“Sticklers Unite!” -backcover matter, Eats, Shoots & Leaves
My recent experience as non-fiction editor for The British Columbia Review had me pick this book off my shelf, and read it from cover to cover.
Within this title, author Lynne Truss wrote, with humour and passion, about the importance of meaning within punctuation. But even back in the early years of the twenty-first century, she was apprehensive of the influences of new electronic media that were creeping in to knock away conventions formed over centuries. I could certainly write a great deal on this, and how it changes meaning in language, but I’m choosing to focus on a topic she delves into near the end of the book: how the medium is the message, to coin Marshall McLuhan.
Electronic media are intrinsically ephemeral, are open to perpetual revision, and work quite strenuously against any kind of historical perspective. (p. 181)

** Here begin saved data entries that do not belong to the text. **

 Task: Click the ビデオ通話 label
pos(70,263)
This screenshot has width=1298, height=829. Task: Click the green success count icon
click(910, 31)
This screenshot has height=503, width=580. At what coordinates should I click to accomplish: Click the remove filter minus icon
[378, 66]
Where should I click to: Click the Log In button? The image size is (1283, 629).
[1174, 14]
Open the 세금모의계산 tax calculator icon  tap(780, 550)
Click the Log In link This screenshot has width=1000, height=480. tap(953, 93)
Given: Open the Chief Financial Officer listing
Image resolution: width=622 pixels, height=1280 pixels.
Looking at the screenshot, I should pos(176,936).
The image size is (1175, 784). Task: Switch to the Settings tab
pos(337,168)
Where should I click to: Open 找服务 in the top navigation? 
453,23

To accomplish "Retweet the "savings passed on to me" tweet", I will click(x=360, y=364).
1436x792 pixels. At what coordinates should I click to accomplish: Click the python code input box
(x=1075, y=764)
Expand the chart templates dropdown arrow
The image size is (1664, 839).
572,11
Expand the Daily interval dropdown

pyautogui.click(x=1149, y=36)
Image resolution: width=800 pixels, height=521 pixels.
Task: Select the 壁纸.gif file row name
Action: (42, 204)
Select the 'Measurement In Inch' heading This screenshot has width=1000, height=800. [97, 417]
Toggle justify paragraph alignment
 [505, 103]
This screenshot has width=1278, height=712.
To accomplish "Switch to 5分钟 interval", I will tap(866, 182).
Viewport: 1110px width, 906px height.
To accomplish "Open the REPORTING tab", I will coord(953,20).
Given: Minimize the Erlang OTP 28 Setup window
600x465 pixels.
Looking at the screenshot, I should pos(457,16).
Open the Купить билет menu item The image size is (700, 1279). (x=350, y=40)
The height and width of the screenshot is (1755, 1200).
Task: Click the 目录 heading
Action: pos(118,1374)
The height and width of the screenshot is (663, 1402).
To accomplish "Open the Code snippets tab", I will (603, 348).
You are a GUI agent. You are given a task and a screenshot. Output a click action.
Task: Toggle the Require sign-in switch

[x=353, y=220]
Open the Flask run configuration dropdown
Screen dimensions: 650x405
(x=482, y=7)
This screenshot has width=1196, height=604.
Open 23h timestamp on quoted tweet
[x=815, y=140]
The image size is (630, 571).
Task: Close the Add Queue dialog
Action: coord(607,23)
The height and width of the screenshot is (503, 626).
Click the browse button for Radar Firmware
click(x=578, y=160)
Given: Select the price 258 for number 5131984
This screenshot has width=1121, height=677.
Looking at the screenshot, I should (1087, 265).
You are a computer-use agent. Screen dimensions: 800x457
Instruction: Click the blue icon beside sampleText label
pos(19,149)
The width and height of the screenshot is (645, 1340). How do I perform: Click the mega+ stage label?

Whoa. Now, this took me aback. Could the way that people think on the subject of history, (ie. the recent tendency toward revisionist history) be directly attributable to the kind of easily-revisable desktop technology we’re using to write nowadays, such as WordPress? In this sense, is truth being chipped away at? Revised: because that’s what our current media lets us do? As a former Communication major at SFU, this made me sit up and listen. Put another way: Is it possible ‘revisionist history’ is simply a response to desktop publishing?
Is the medium truly the message, even in this day and age?
Lynne Truss is also at pains to mention “by tragic historical coincidence a period of abysmal under-educating in literacy has coincided with the unexpected explosion of global self-publishing.” (p. 182) Having self-published two books, I’ll try not to take this statement personally. But one recent self-published book, intended for parents of young, keen hockey goalies, that has crossed the threshold into our household, certainly has me wishing the author had hired a good copy editor.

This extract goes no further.